Easy to grow and always productive, blackberries seldom have problems with pests and diseases. Several varieties are thornless, although many of the best-tasting blackberries grow on canes that are well-defended with stickers. All blackberries bear fruit on one-year-old canes. In other words, the new canes that grow one summer bear fruit the next summer. Try blackberries in a place where they can grow into a robust hedge that deters unwanted visitors — including hungry deer.

Simplify pruning and maintenance

Prune annually after the final harvest. Cut to the ground any canes that bore fruit, which reduces possible disease problems and makes way for a new crop of canes. In late summer, pinch-off the tips of the new canes to encourage short lateral branches to form.

Wear gloves

Wear beekeeping gloves when pruning thorny blackberry plants. The gloves’ protective gauntlets reach up to your elbows.

Want more plants?

Bend the tip of a blackberry stem to the ground in summer and weigh it down with a stone. By the following spring, the tip will have roots, and it can be dug and moved to a new spot.

Plant new patches

Plant a new patch every 5 to 10 years because cultivated blackberries pick up pests that lower productivity over time. Choose a new spot as far from the old site — and any wild brambles — as possible. Purchase only plants certified as virus- or disease-free.

Cold climate protection

In frigid climates, separate the blackberry stems from the support and spread them out on the ground. Cover them thickly with conifer branches or dried mulch to protect against severe cold. Uncover them in spring and prune back any canes that show no leaf buds by late spring.
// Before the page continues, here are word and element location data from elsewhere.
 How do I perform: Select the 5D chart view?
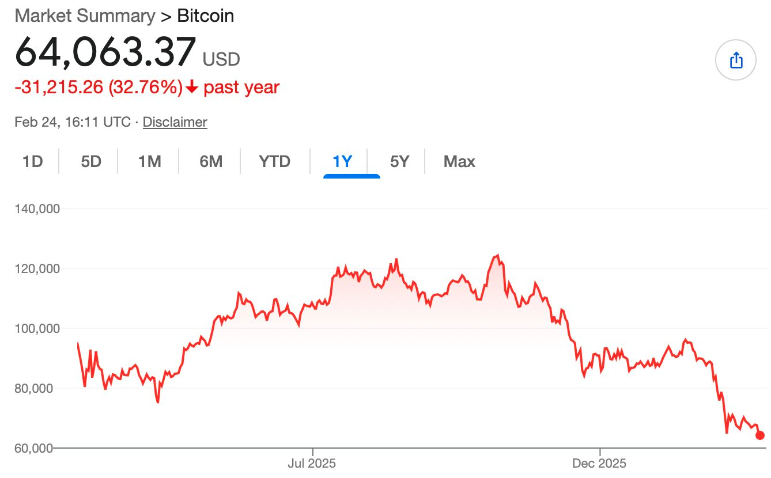tap(89, 162)
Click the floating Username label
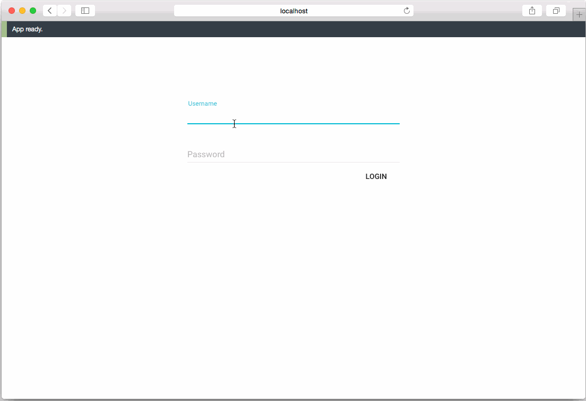 202,104
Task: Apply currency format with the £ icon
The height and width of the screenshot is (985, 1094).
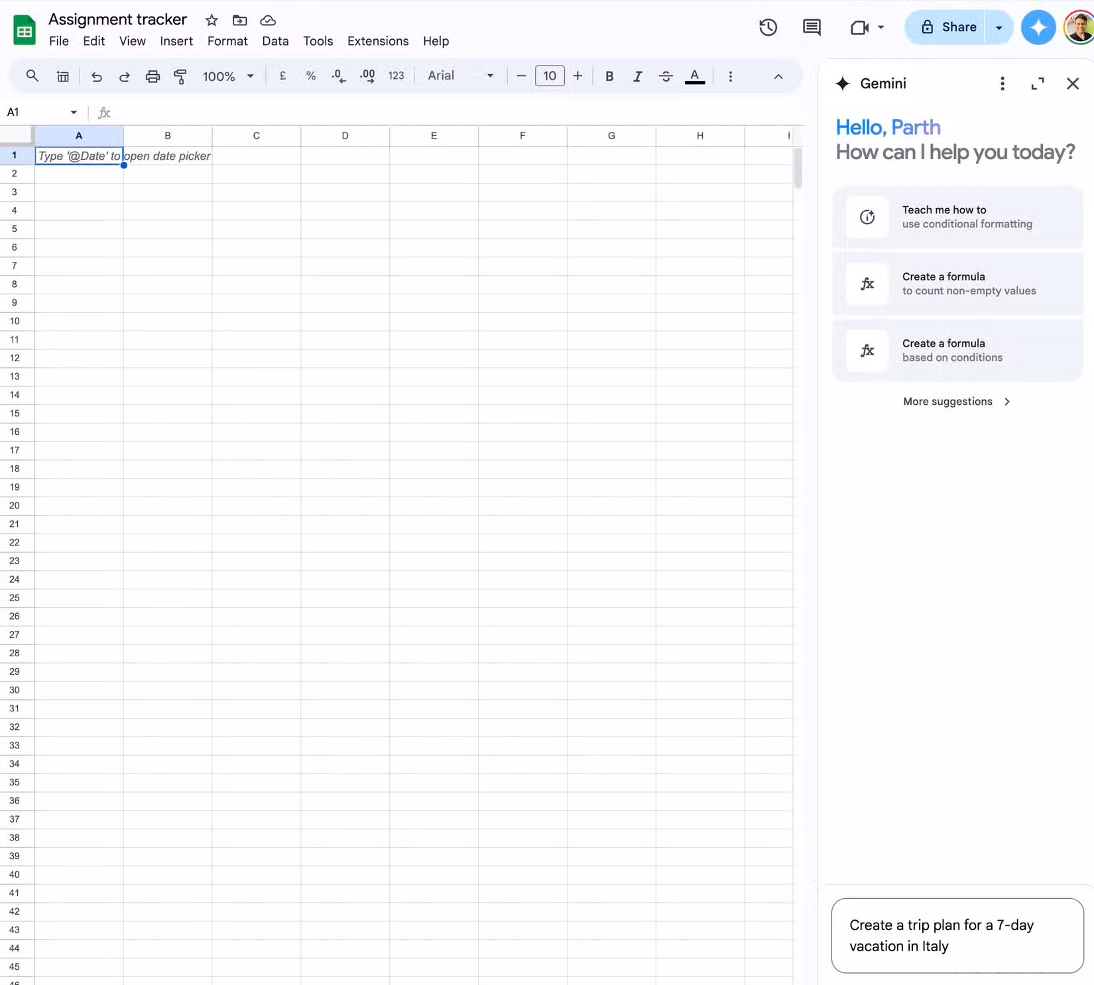Action: click(x=282, y=76)
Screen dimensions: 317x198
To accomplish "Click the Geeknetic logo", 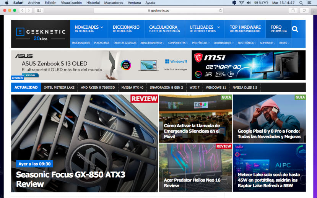I will point(41,34).
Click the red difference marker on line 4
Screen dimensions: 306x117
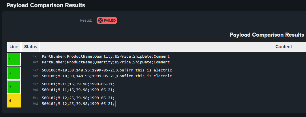[x=116, y=103]
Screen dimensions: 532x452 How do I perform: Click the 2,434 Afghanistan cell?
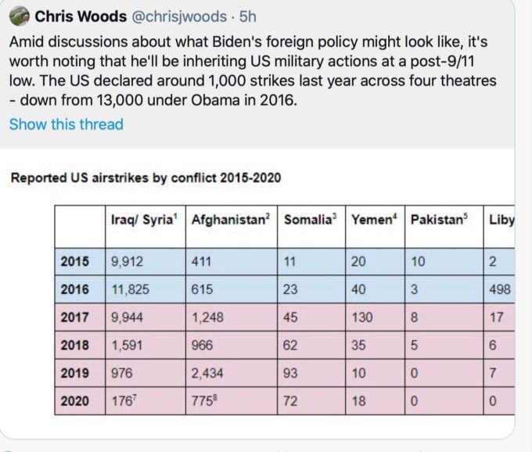click(x=207, y=373)
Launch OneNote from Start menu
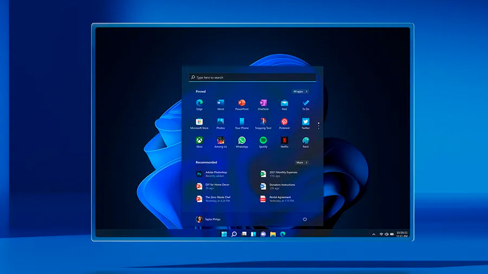The height and width of the screenshot is (274, 488). pyautogui.click(x=263, y=103)
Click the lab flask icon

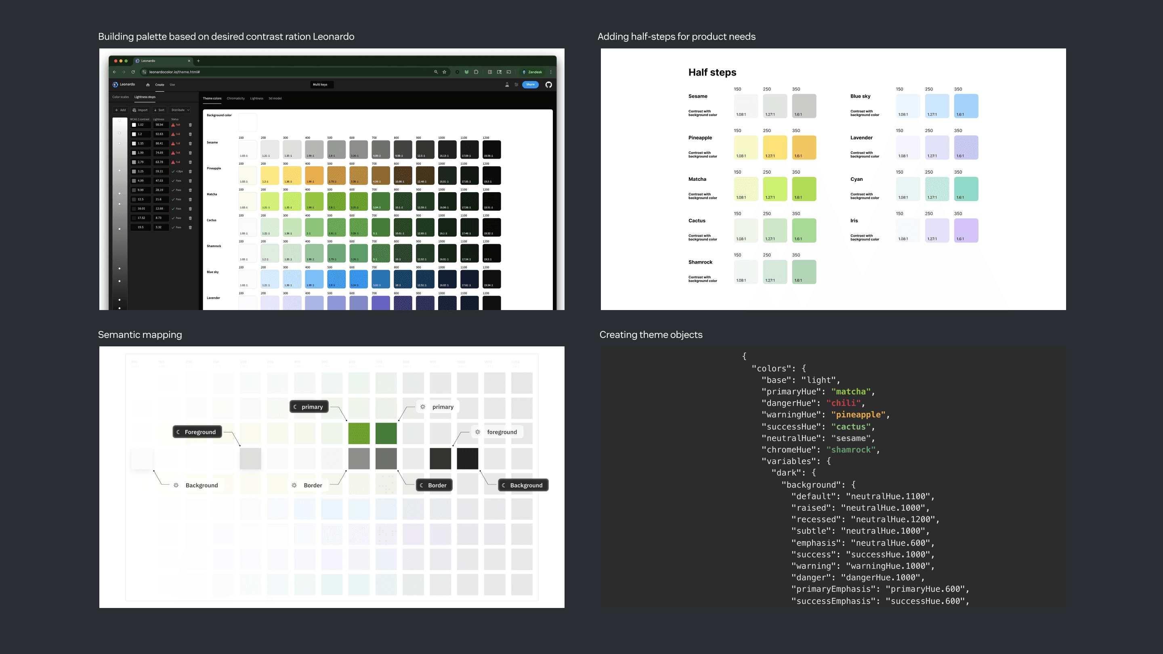tap(507, 85)
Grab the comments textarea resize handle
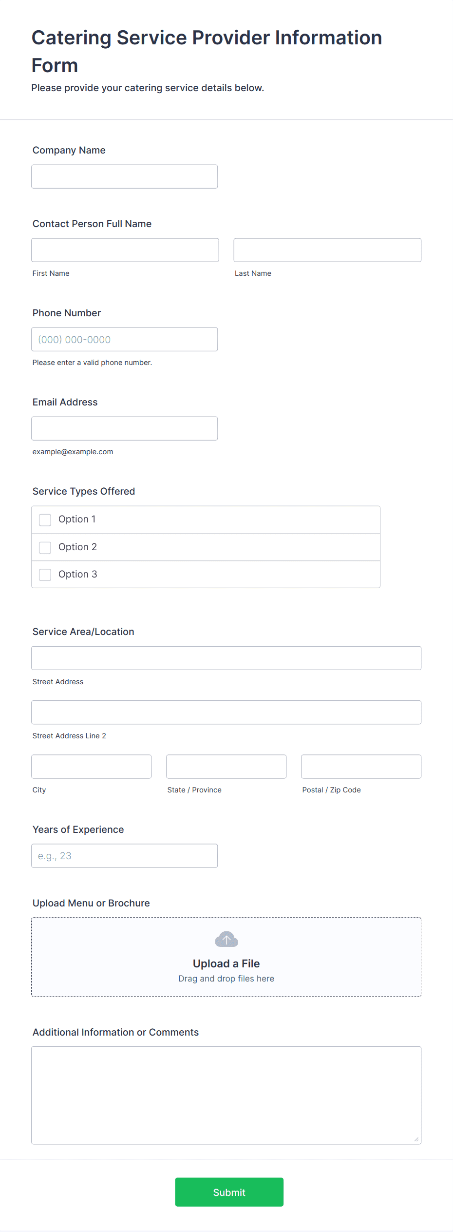453x1232 pixels. pyautogui.click(x=416, y=1139)
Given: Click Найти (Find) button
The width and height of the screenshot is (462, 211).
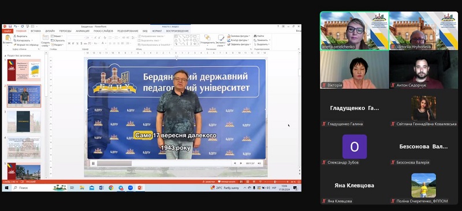Looking at the screenshot, I should tap(259, 36).
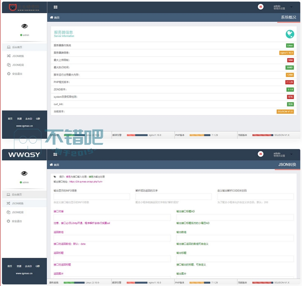Image resolution: width=302 pixels, height=286 pixels.
Task: Go to 后台首页 in the JSON转换 page sidebar
Action: click(x=17, y=195)
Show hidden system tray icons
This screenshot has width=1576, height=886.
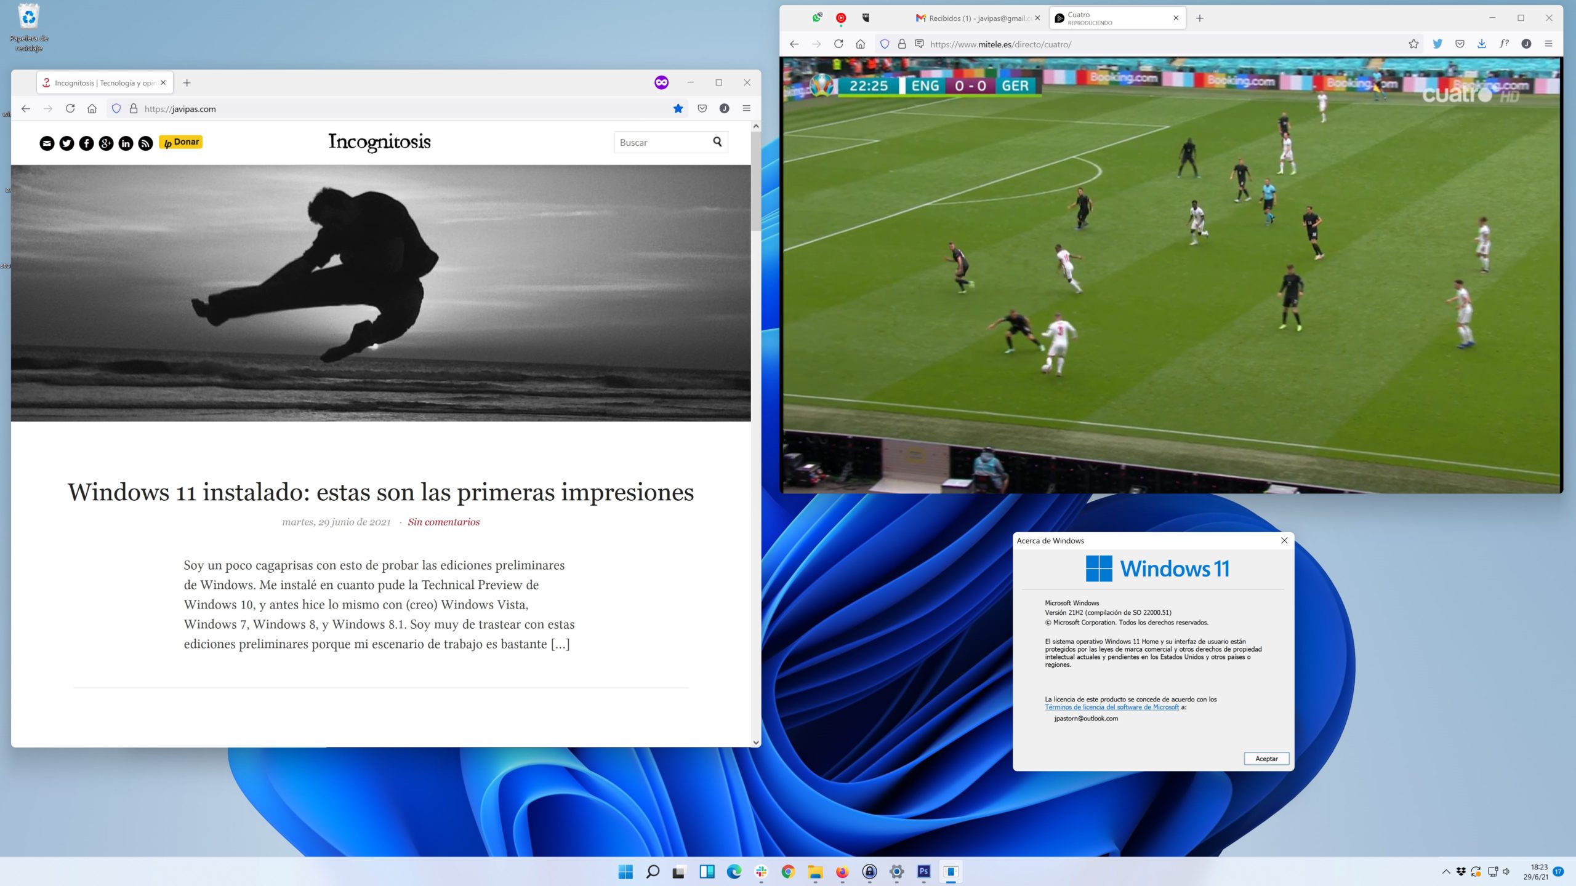(x=1446, y=872)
Enhance an archway or fence with the lush foliage and pretty white flowers of thorn less blackberries, such as ‘Navaho’ or ‘Chester’. Or create a fan espalier to best see stems and fruit. In midsummer, when the current year’s canes are pruned back to the ground, begin training the new green stems into a fan shape by fastening them with plastic ties to a grid or trellis.

Pick them dead ripe

Blackberries taste best when they are fully ripe, which is often a day or two after they turn black. Harvest when they’re still glossy but have just begun to soften. Blackberries are easy to freeze, or you can use them to make cobblers, pies or wonderful jelly.